-- begin --

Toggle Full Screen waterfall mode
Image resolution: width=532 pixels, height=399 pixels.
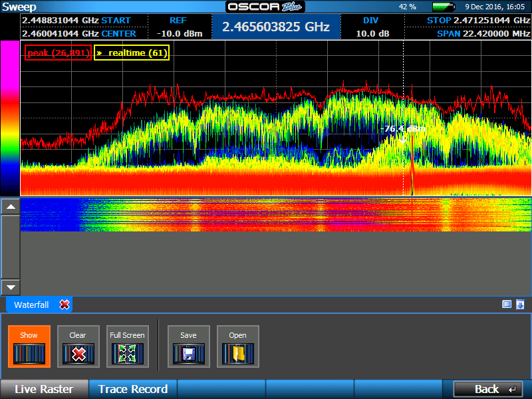point(127,346)
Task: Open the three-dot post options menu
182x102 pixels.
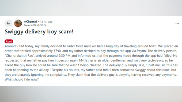Action: coord(177,23)
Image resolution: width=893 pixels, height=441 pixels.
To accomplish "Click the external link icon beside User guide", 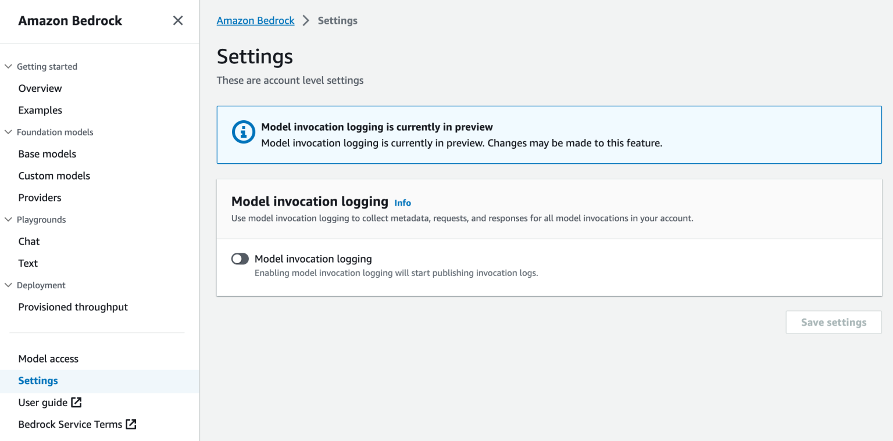I will click(x=76, y=402).
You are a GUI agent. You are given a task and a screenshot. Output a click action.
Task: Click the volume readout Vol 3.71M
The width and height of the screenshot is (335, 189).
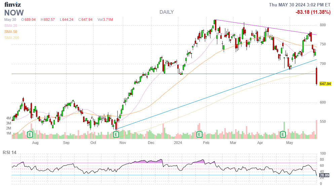point(105,20)
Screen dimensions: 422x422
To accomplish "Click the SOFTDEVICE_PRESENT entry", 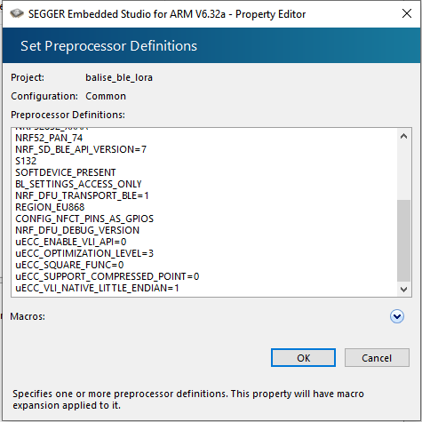I will 66,172.
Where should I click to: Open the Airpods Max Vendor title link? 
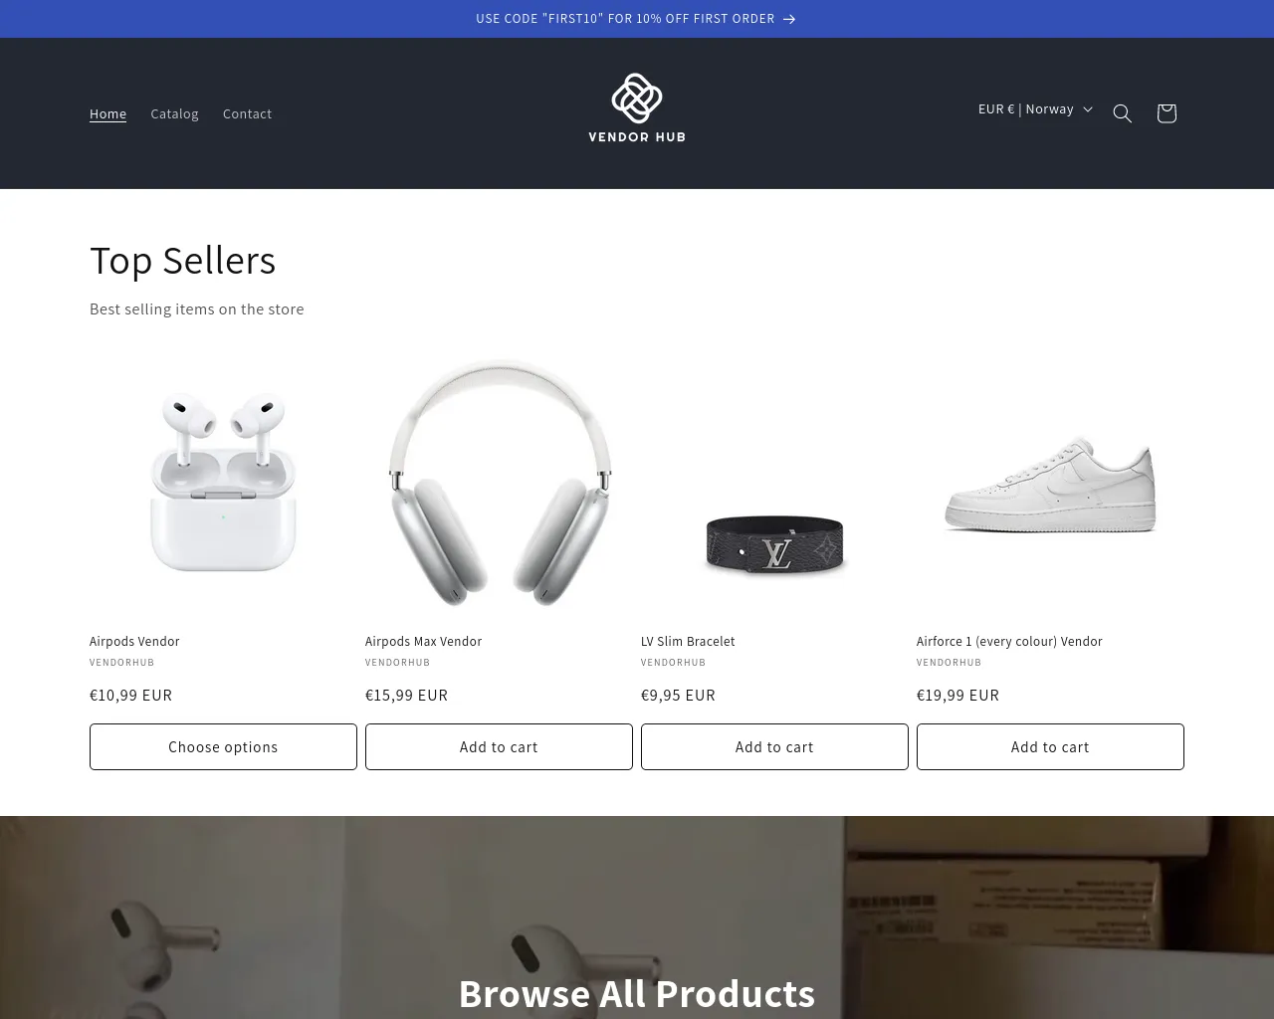pyautogui.click(x=423, y=642)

-- end --

◆ **What is asked**
Put each line of the records, from the first line through the line that contains "Action: coord(177,23)", into a JSON list of strings with one string per line, omitting blank lines and the pictures.

◆ **Completed exercise**
[
  "Toggle Full Screen waterfall mode",
  "Image resolution: width=532 pixels, height=399 pixels.",
  "point(127,346)",
  "Task: Open the three-dot post options menu",
  "182x102 pixels.",
  "Action: coord(177,23)"
]